I don't want to wait for the 2 year period but I want to keep it friendly for our daughter's sake. He moved out on the 02/11 and I am just giving it a bit of time for him to feel stronger before `i serve the papers. He really struggled with the idea of separating.

marivotix Fri 21-Nov-14 15:36:47

I am starting also the divorce petition and I am unsure on how to put the reasons for the unreasonable behaviour. I started doing it but after reading the messages here I am not sure if I am explaining too much. I am going to write what I have done so far and I will appreciate any help:

- There have been considerable difficulties in the marriage since January 2013 due our cultural and religious differences (Muslim/Christian), leading to unbearable discussions and fights and making our living together really stressful, not the ideal atmosphere for our child.
- Withdrawal of love and affection which upset me greatly. All love and affection have disappear by now. Barely any intimacy during all this time.
- We have nothing in common any more, no socialising together as couple or as a family, doing each of us our own plans.
-As result of our differences we found impossible to continue living together, so the respondent vacated permanently the matrimonial home on January 2014 since when we have lived entirely separated and apart.
- Since we living apart the situation is much better for both of us

marivotix Fri 21-Nov-14 15:37:07

thanks!!

tessy111 Mon 24-Nov-14 02:32:31

Message deleted by MNHQ. Here's a link to our Talk Guidelines.

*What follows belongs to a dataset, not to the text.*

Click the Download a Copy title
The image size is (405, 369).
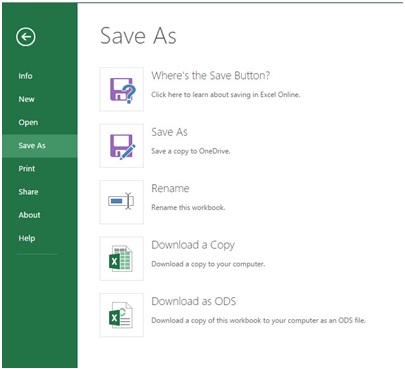193,245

Boomingmarvellous Sat 20-Dec-14 19:27:12

That is a bit wordy.

There isn't a lot if space to put stuff so numbered sentences are better and clearer. Also put how the respondents behaviour makes you feel. About 5 incidences should be enough.

1 the respondent is cold and distant towards me and does not participate in family life, this makes me feel isolated and lonely.

2 respondent checks my financial outgoings making me feel unable to buy essential items. I feel controlled

3 respondent spends an unreasonable amount of the family finances on his hobbies and buying electronic equipment making me resentful of his extravagance.

Etc. ........

Worked for me!

Boomingmarvellous Sat 20-Dec-14 19:29:32

You can get it for yourself for £430 and ask the court to get half the costs from him. Intelligent divorce has a step by step 'how to fill in the paperwork' page!